TEKS HALAMAN
—————

Surabaya (Antara Jatim) - Ratusan jamaah mengikuti haul ke-7 KH Abdurrahman Wahid atau akrab disapa Gus Dur di Masjid Muhammad Cheng Hoo Surabaya, Jumat malam.
"Ini malam yang luar biasa karena berkumpul ratusan orang dari berbagai suku dan agama," ujar pendiri Yayasan Haji Muhammad Cheng Hoo, Yusuf Bambang Sujanto, di sela haul.
Ia mengajak untuk tak berhenti mendoakan Gus Dur agar arwahnya diterima di sisi Allah SWT dan diampuni segala dosa-dosanya selama hidup di dunia.
Menurut dia, sosok seorang Gus Dur sangat layak menjadi panutan dan diteladani oleh siapa saja karena memiliki sifat kuat mengutamakan kepentingan dua meski berbeda suku.
Pada kesempatan tersebut, dilakukan juga orasi tentang pluralisme oleh adik kandung Gus Dur, KH Salahudin Wahid atau akrab disapa Gus Sholah serta anak kandung Gus Dur, Inayah Wahid.
Gus Sholah, yang juga pengsuh Pondok Pesantren Tebu Ireng Jombang menyampaikan bahwa ada dua macam pluralisme, yaitu aktif dan pasif.

—————

YANG PERLU DILAKUKAN
Tolong sebutkan masjid tempat haul ke-7 Gus Dur diadakan menurut berita haul di atas.

DATA YANG DIBERIKAN
—————

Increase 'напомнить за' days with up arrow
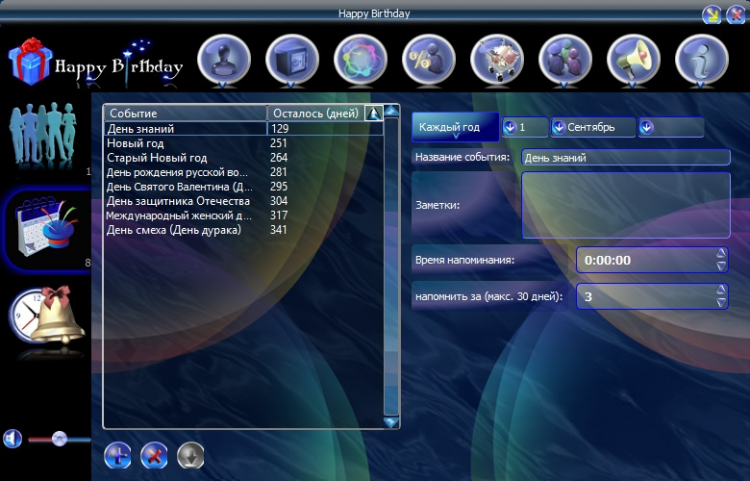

—————

PENYELESAIAN TUGAS
Di Masjid Muhammad Cheng Hoo Surabaya.